Occasionally, users choose a smaller timeout for REST publish operations (ie shorter than the default 10s for the entire request) in order to get quicker feedback of a failed publish, so that a retry can be initiated sooner, or to reduce the time that worker processes are blocked on publish requests. This note explains the issues that have to be considered with such a change.
REST message publish sequence in Ably
When a frontend receives a request to publish a message via the REST API, the following steps occur:
- request credentials are validated, and checked for compatibility with the attempted operation;
- rate limits are checked for the REST API operation;
- the request body is decoded and the messages within it and undergo simple validity checks (eg payload size, connectionId, clientId validity);
- the target channel is activated, if it is not already active in that region;
- the message is forwarded to the core message processing layer;
- rate limits are checked for the channel;
- the message is checked for existence, persisted and indexed;
- successful processing of the message is indicated to the frontend;
- the HTTP request completes, with success or failure indicated to the client.
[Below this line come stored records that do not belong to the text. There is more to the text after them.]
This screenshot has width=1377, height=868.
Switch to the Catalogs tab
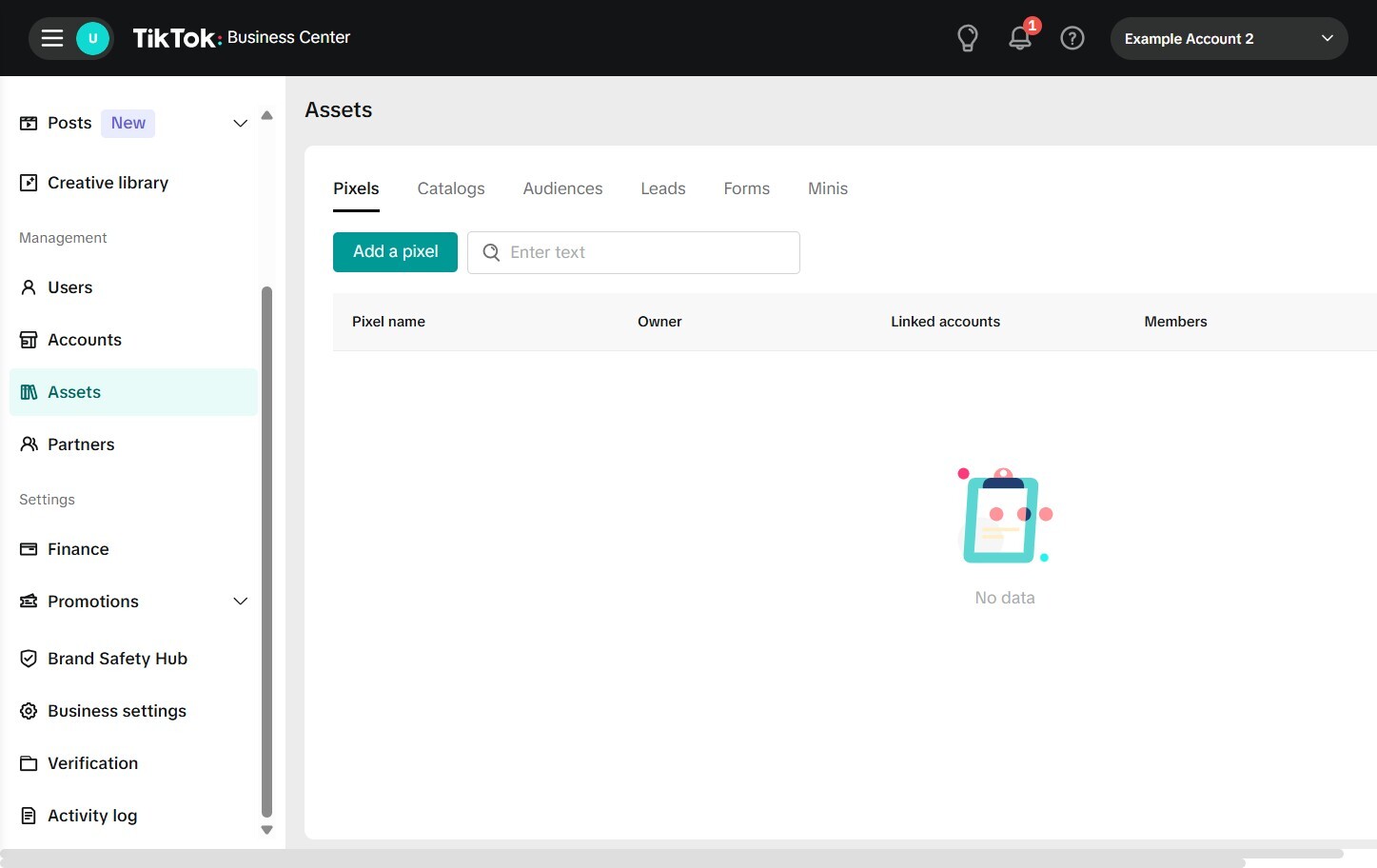450,188
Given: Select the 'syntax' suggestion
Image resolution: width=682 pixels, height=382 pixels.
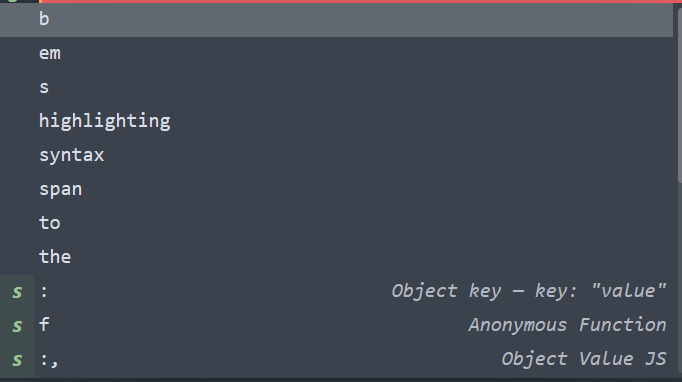Looking at the screenshot, I should pyautogui.click(x=336, y=155).
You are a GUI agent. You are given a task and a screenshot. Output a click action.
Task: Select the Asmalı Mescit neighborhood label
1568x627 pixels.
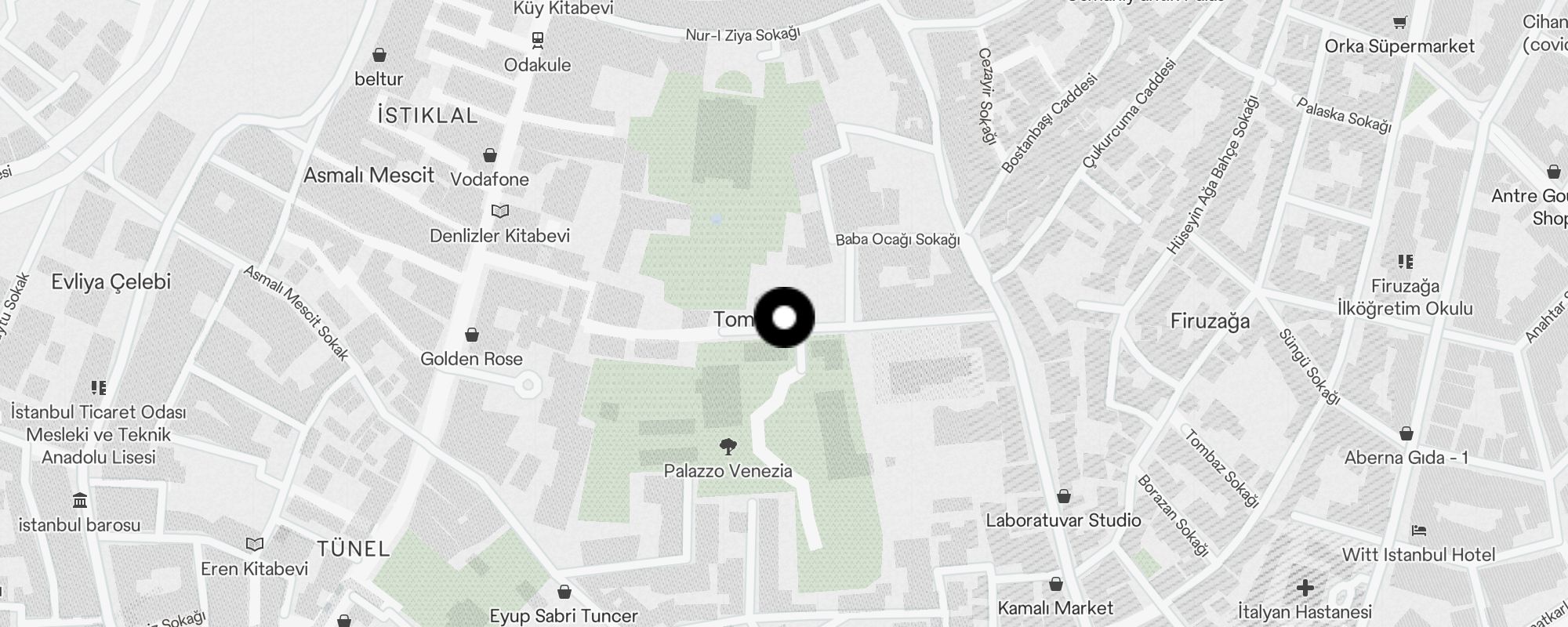click(368, 175)
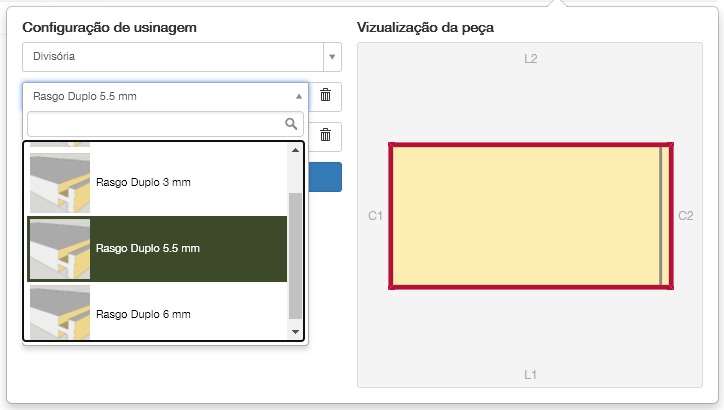
Task: Focus the dropdown search text field
Action: 155,124
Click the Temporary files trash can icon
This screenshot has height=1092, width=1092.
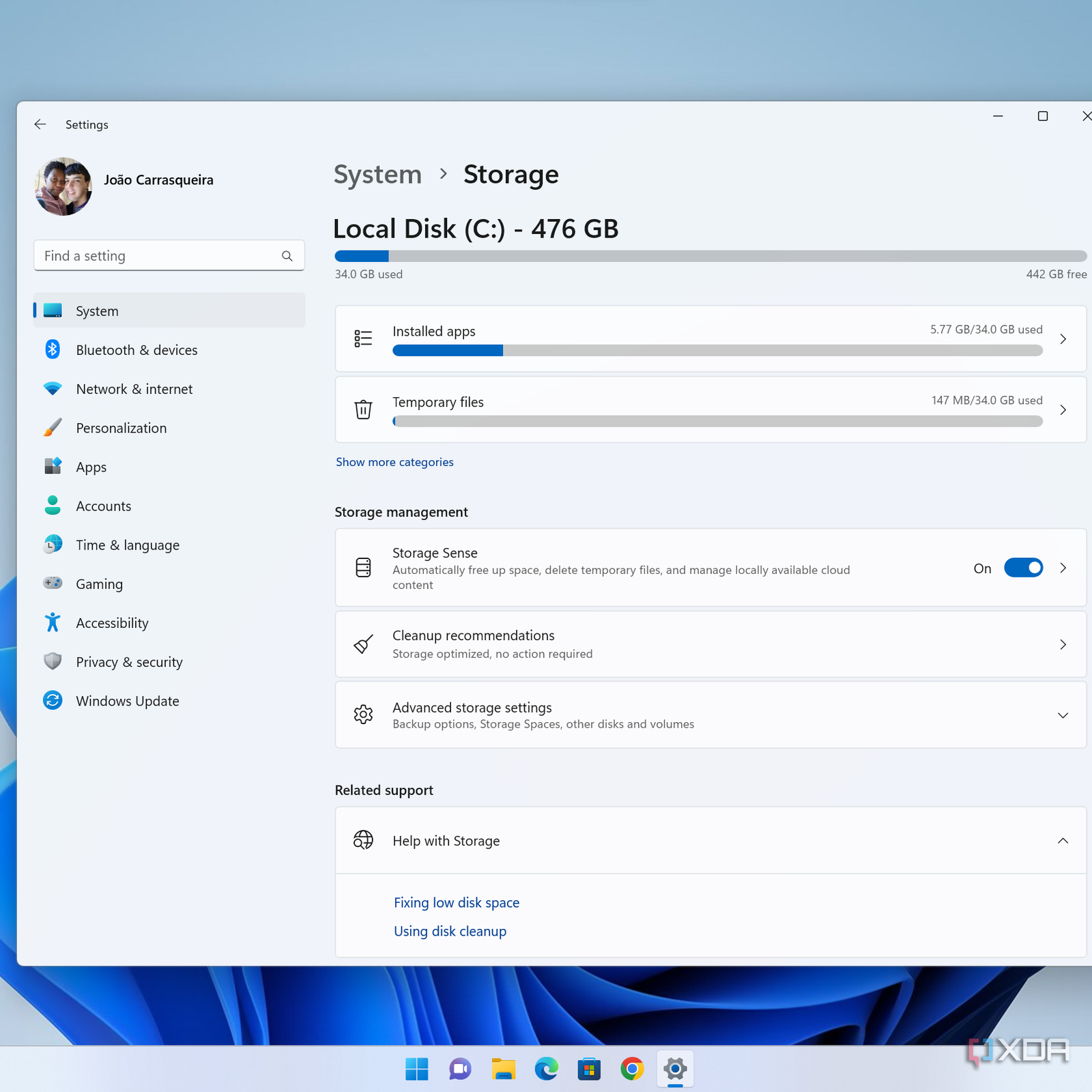pyautogui.click(x=363, y=410)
We perform all of these steps before completing the publish request so that any of the legitimate failure or rejection conditions can be reflected in the response. In principle, we could complete the publish before all of these steps are complete, but that would mean that legitimate failures would not be indicated to the client.
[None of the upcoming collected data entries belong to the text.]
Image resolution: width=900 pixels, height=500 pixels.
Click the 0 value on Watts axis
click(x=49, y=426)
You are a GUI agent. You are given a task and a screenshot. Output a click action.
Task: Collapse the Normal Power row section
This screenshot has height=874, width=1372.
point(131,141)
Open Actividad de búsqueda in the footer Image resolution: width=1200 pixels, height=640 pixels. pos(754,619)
There is the potential for latencies being introduced by several of these steps - either because of transit latencies (especially channel activation in a multi-region environment), network queueing latencies, or processing queueing latencies.In our architecture channel operations, after a channel has been activated, are designed to be as deterministic as possible. However, the channel activation step, in which channel resources are allocated, is inherently less deterministic and can be a significant fraction of the overall publish time if a channel is not already active. Obviously we try to keep these latencies as small as possible, but there is inevitably some variance, and all of these sources of latency will grow as system load increases. There are other causes of increased latency in Ably when the cluster configuration is changing; for example when there is a scaling operation. The cluster is elastic, and will scale on demand, but latencies increase during scaling operations because changes in configuration take time to be consistently agreed across the cluster. Obviously the latency experienced by the publisher also depends on TLS handshake and network latencies in addition to the request latency at Ably.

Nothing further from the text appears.